Happy IWSG day and Happy New Year! I hope your holidays were jolly and you enjoyed time with family and friends. We sure did! We have been truly blessed. And after that short blip of fantasy, it's now time to face harsh reality again.
Big changes are ahead for me and my family this year.
My oldest son who graduated from college and has a great job moved back in with us last summer to save money. I'm sure he will want to move out this year to be on his own. I've loved having him back, but he's ready to fly.
My middle son--the army guy who lives far away--will be getting married in May, if all goes according to plan. They are young, so you know how that goes.
And my youngest will be graduating high school then heading off to college in August.
I'm really glad I have a job to keep me busy or I don't know what I would do with myself. I've been down about all the changes, not only in my own future, but with the unstable world. I'm a worrier, which usually sends me into action, but I've been frustrated lately because there doesn't seem to be anything I can do. The down time has been awful.
The down time is usually when I write. But this funky mood has taken a hatchet my desire to write. It's like my muse is being held for ransom somewhere. I haven't worked on my WIPs in a month. Sure the holidays are a busy time and I had to prepare for company as I finished up the semester at school, plus I got a cold in November and the flu in December... but I'm a whirlwind of activity. I thrive on chaos and pressure.
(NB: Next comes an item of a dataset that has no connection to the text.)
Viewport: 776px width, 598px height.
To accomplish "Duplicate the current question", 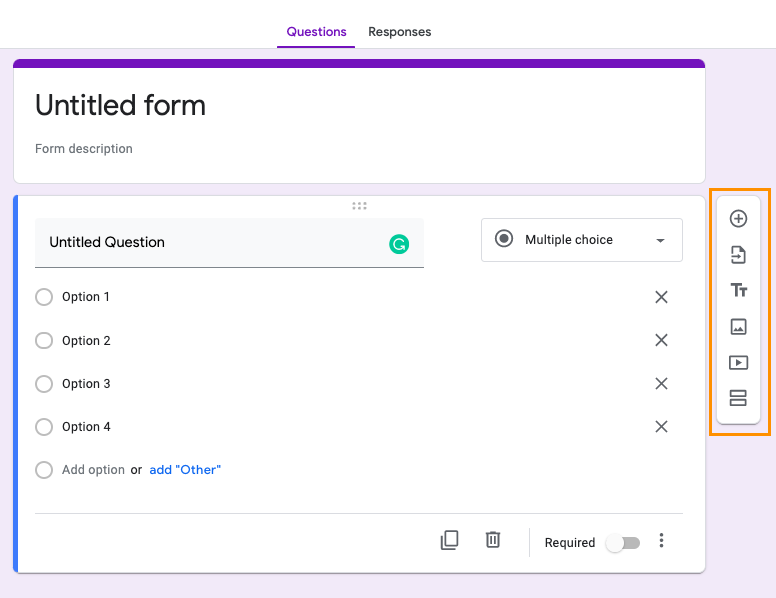I will pos(450,540).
Probably the biggest drain on my willingness to sit down and write is the lack of events. In person book events kept me writing because I love talking to readers, and they bought my books. My writing had a purpose. I felt valued. After trying for two years to finish a new book, I've hit a wall. Motivation has left me stuck in a mud puddle of self-doubt.
With school starting back up, I'll be busy again, so I will survive. But I'm not sure if I'll keep up with my monthly posts. I really appreciate the IWSG and all my writing and blogging friends. You've always been there with acknowledgement and encouragement.
The world is constantly changing with highs and lows to keep it interesting. I hope you are dealing with it better than I am. Maybe I need to refocus and reboot. Maybe I will change tracks and start writing a non-fiction inspirational book... For now, I'm allowing myself to take a break from writing. Sometimes that's what we need to get the spark back, right?
Wishing you happiness and productivity and a light at the end of the tunnel in 2022!
15 comments:
Big changes indeed. Just keep connect with us so you don't lose all motivation.
Wow! Congrats on what's going on with your family. My family and I spent the holidays sick. We are slowly getting better. And yes, you are allowed a break from writing to find your spark again. Don't let guilt make you believe any different. Good luck and thanks for sharing!
Congrats on the upcoming wedding! You've got so much going on that it's no wonder writing steps back a bit. I just keep telling myself to take everything with stride. Good luck!
Congratulations on your son's marriage!
If words aren't coming naturally, it's a good idea to step back from writing until they do. Forced words are never very good, even if it's hard to endure writer's block.
Sounds like there's a lot going on in your personal life.
I hate it when the muse decides to hole up and hide. Here's hoping she makes an appearance soon and that 2022 is filled with much writing and joy.
Oh big changes happening in your life. Congratulations on your son's wedding.
Sometimes a break is exactly what we need to get the spark back. The words will come again when they (and you) are ready, and they'll be fantastic.
We can all relate to change as inevitable and hating it at the same time. It's so unsettling and requires we work at establishing new systems, adjusting where we fit or are comfortable. Of course, once we're all settled in again...guess what happens? Ah, life.
Here's to facing change, adapting to it, and having the best year we can.
Hard to imagine they would one day grow up, isn't it?
I missed live events so much and was so grateful for the four cons we did last year. Hoping to do more this year as that's what drives me the most.
You've got a lot going on. Things being what they are right now, creativity has been hard for a lot of people to reclaim. Switching my focus to a nonfiction book actually did help me, so maybe switching your focus will help you, too. Good luck either way.
The Warrior Muse
Hi Tara - the nest being empty won't be empty for long - they'll be back and forth .. but I can understand your need to take some time away ... you'll have time to draft ideas in your head. All the best for the year ahead ... and enjoy life despite the change - cheers Hilary
Hi Tara,
WOW, so much has happened in your family! ALL good, thankfully! I agree with taking a break. God only knows I have for years and then came storming back... I am in that frame now. I have the motivation to write and get my works out there. I've been dragging my heels for too long.
Since my story was accepted in the IWSG Anthology, I finally will have my first published story. The first of many, I hope. At the end of 2021, I wrote a few new things and submitted them. One was accepted, so I am so grateful for that!
You will write again. I know you will. WE all LOVE the worlds you create and we will be thrilled again when you have another one for us to read.
Take care and stay well, Tara!
You certainly have a lot to look forward to this year. I hope you have a wonderful 2022. Happy New Year!
Happy New Year, Tara!
I hope you're well!
That's a lot of change. But I'm sure that you'll take it in your stride and manage to work everything out.
Congratulation on all the wonderful news about your family, especially the upcoming wedding and graduation!
Love your graphic. So true. You do have a lot of changes coming up. The hardest thing is not being able to do anything about the changes...except accept them. I've been where you are with the writing. Where the words won't come, where you don't even want to open the file. It will pass. Not right away, but hang in there.